HISTOIRE / DE L’AIR ET DE L’ESPACE

A trop vivre dans des murs, l’art perd ses couleurs. Sa voix flétrit, ses formes s’alourdissent. Depuis longtemps, on le sait. Ils ont été nombreux à vouloir ouvrir les fenêtres : surréalistes, dada, révolutionnaires russes, et puis au début des années cinquante, dans cette Amérique très conservatrice, des jeunots pleins d’énergie, des empêcheurs de peindre en rond, bruyants, malpolis, qu’on appellera plus tard les « Arteurs ».

Pour Robert Rauschenberg et John Cage, qui forment l’avant-garde, aucune hésitation. Les murs empêchent de voir ? Cassons les murs et mettons la création dans l’espace public.

L’été 1952, au Black Mountain College, le chorégraphe Merce Cunningham, la poétesse Mary Caroline Richards et Tudor les ont rejoints. Ils vont ensemble produire la première performance de l’histoire. Une sorte de manifeste « arteur », furieux et tendre, qui enchevêtre les sons, les images, théâtral et vivant.

Comme Cage le dit à cette époque : «Nous voulons montrer au spectateur comment il peut transformer sa vie quotidienne en une suite d’expériences artistiques ». Liberté des mots et des matériaux, liberté des lieux : patinoire (Rauschenberg), parkings automobiles (Ann Halprin), terminal ferroviaire (Allan Kaprow)… « C’est un hors-les-lois et les catégories, un obscurcisseur, dit John Cage. Il fait entendre le battement d’un cœur, une porte, un piano préparé, la chute d’un sac, un morceau de chocolat blanc (Beuys). Il dérange, il séduit. Il est vilain, il est joli, il jette dans la mer une feuille d’or (Yves Klein). Il enveloppe des îles de plastique rose (Christo).

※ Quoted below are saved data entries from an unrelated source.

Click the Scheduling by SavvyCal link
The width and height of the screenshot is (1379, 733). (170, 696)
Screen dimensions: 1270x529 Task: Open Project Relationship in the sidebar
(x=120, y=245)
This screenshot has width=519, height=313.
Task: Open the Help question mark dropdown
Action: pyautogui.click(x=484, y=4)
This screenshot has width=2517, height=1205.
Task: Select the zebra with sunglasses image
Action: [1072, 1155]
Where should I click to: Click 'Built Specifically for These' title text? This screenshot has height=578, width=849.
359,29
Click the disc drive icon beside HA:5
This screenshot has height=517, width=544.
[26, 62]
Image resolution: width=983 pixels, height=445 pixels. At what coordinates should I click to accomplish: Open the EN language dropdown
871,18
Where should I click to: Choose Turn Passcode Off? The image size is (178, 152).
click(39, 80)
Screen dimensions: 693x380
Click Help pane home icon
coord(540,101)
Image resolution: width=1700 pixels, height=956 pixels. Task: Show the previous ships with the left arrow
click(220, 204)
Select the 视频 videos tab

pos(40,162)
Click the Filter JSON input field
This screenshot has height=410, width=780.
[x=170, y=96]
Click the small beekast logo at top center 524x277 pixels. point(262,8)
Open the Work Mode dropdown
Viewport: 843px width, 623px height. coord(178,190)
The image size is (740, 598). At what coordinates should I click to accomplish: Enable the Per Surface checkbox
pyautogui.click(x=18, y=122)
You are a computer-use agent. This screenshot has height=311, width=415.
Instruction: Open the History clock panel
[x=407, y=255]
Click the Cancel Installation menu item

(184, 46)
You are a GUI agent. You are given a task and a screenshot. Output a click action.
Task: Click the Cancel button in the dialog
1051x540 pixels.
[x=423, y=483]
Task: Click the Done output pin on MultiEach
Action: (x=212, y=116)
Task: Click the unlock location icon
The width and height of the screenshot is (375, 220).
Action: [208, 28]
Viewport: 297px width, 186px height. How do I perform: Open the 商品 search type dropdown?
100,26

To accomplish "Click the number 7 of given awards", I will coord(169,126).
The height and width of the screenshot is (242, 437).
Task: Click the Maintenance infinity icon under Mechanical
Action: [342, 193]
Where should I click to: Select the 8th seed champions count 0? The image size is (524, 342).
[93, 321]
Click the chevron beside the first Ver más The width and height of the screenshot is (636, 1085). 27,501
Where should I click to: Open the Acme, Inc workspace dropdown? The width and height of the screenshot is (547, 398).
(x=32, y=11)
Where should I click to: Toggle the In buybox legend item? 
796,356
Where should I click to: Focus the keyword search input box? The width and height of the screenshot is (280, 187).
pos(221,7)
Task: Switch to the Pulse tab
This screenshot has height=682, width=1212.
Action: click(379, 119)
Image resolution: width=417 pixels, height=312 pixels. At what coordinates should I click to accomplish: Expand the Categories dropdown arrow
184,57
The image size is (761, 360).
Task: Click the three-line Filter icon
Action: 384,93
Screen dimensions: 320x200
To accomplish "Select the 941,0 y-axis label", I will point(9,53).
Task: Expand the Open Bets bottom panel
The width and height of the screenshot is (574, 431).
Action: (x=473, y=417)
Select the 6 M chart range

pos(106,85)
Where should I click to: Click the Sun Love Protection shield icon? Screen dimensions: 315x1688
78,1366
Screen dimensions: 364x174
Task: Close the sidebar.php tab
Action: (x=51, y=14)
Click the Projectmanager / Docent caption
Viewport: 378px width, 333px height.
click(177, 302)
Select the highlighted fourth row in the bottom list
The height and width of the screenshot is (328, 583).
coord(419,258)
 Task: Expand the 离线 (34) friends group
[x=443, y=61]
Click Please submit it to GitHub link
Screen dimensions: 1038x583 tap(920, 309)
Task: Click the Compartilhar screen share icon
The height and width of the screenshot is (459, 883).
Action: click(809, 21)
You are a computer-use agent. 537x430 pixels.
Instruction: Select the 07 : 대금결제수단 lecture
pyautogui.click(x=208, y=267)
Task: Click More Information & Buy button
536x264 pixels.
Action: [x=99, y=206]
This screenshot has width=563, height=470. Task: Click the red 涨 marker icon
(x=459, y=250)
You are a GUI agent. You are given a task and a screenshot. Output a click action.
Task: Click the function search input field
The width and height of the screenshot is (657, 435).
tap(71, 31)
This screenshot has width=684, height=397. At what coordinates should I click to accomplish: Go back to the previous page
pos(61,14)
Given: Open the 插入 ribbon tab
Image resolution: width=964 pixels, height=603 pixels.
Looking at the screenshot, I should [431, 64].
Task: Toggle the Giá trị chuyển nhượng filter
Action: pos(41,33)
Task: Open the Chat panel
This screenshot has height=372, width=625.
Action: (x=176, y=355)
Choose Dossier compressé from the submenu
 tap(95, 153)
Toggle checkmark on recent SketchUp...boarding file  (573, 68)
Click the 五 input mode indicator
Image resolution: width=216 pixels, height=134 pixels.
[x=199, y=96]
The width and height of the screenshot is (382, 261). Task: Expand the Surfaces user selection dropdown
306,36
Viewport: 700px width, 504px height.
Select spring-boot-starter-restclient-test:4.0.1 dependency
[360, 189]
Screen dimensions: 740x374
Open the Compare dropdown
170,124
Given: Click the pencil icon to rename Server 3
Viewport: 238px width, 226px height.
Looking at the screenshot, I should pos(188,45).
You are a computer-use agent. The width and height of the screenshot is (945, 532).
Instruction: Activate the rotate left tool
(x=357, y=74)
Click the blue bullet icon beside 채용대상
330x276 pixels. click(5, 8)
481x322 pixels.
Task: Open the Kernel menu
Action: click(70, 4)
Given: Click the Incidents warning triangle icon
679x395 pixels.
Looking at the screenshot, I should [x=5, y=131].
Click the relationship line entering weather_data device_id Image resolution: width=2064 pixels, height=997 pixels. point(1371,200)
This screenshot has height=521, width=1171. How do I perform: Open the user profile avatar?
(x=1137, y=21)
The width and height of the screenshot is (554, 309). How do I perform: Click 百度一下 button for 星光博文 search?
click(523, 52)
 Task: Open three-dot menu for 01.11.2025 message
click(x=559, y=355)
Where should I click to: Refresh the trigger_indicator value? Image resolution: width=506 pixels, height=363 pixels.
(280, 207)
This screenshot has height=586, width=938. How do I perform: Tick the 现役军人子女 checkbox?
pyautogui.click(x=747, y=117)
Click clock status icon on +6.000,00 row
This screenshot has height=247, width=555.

Parce qu’il exècre la consommation et l’efficacité qui nous inflige le résultat. Parce que les dates, les étiquettes, le statut, la convenance lui sont étrangers, il tente l’expérience de l’instant. Mobile et éphémère.

« Transformer sa vie quotidienne en une suite d’évènement artistiques » Kossi Homawoo souligne ce passage d’un texte de Jean-Clarence Lambert, consacré à ce demi-siècle de création. Il y a vingt ans, Kossi refusait déjà le statut d’artiste. Il préférait voir un acte de liberté et de lumière, traduisible de multiples manières. Des lampes, des tableaux, des objets qui n’appartiennent pas à une catégorie, uniques et multiples, qui vont visibles, audibles, que l’on mange, que l’on partage et que l’on allume le soir.

En somme, d’inviter l’artiste et celui qui le regarde à vivre ensemble, d’établir des collaborations, de jeter des passerelles. L’homme de la rue mérite mieux que la solitude. Et l’arteur aussi.